A strong association presents between excessive amyloid-β (Aβ) buildup and oxidative stress with Alzheimer’s disease (AD). In view of the multifaceted neuroprotective effects of some dietary elements, the beneficial effect of germinated brown rice was investigated using a high fat/cholesterol diet (HFCD)-induced sporadic rat model of AD. Seven groups, including normal control, HFCD, and HFCD treated with Donepezil, Simvastatin, Probucol, and germinated brown rice ethyl acetate extract (GBR-EA; 100 and 200 mg/kg bw) were included in the present study.
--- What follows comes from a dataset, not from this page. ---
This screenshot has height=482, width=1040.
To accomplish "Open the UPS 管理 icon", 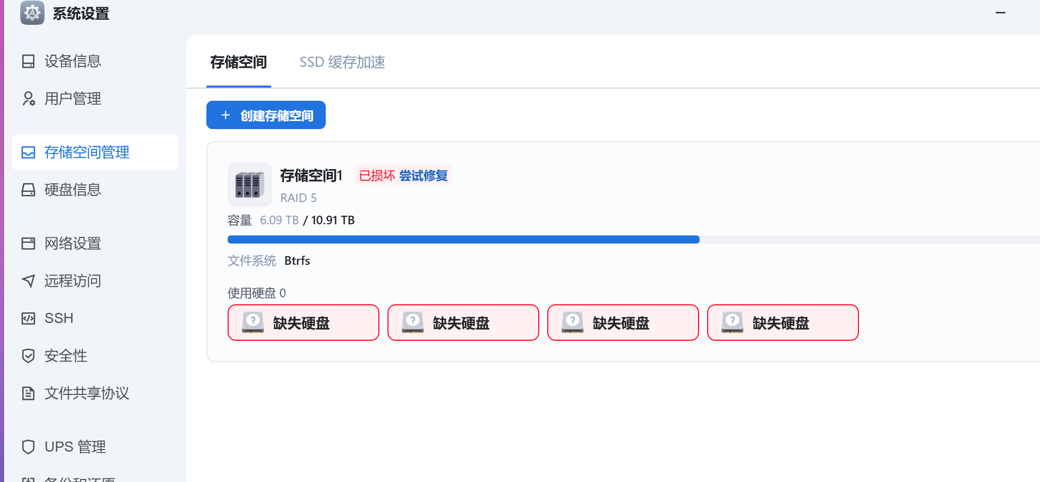I will 28,447.
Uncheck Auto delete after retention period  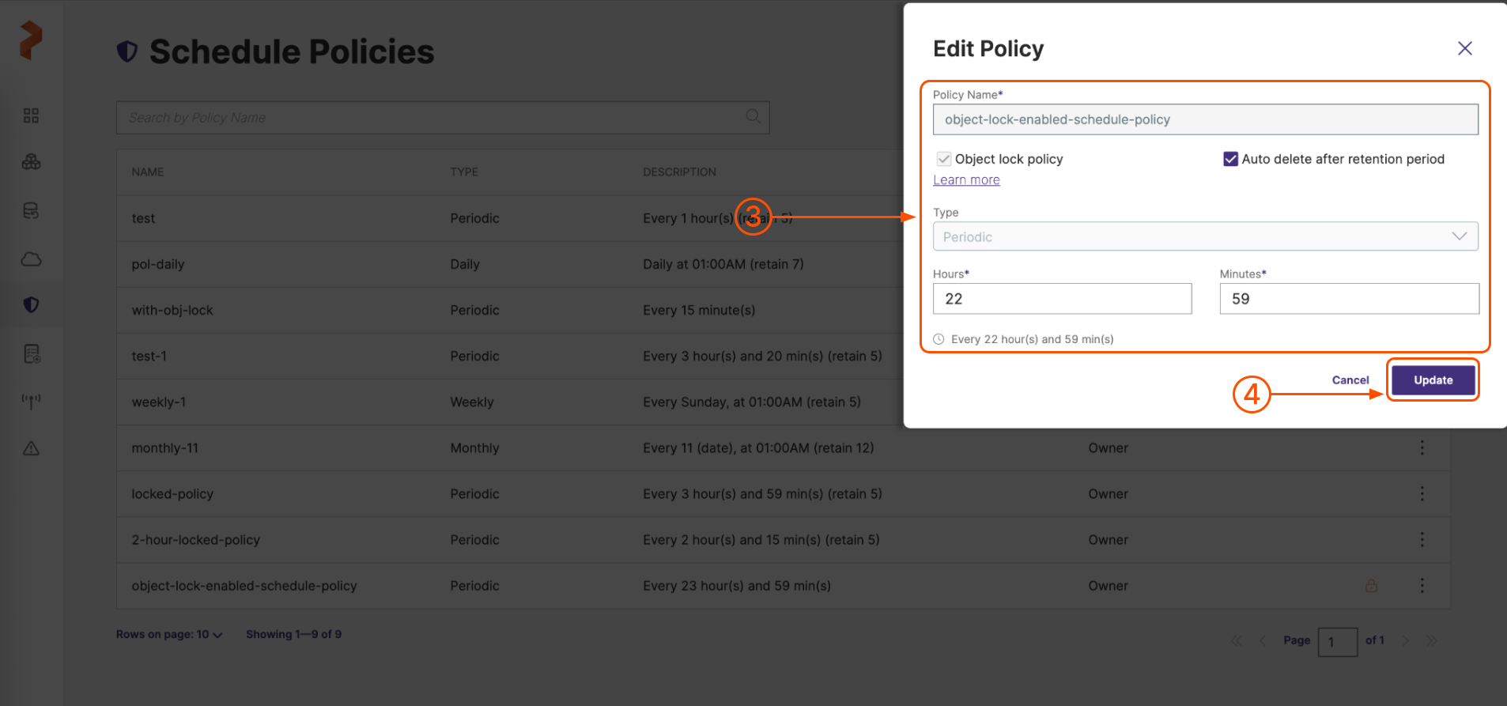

Biochemical assays, brain lipid peroxidation, mRNA and protein levels involved in Aβ processing and metabolism pathways were analyzed. HFCD-fed rats exhibited increased brain lipid peroxidation and Aβ levels, as well as altered expressions of proteins involved in Aβ generation, degradation and clearance. GBR-EA treatment groups showed significant reduction in lipid peroxidation and Aβ levels when compared to HFCD group. The effects of GBR-EA on Aβ levels are likely through the modulation of BACE1 and Presenilins, as well as induction of Aβ clearance and degradation. The findings revealed the potential use of germinated brown rice to attenuate HFCD diet-induced neurodegenerative alterations, likely due to reduced brain inflammation, as well as modulation of Aβ processing and metabolism pathways.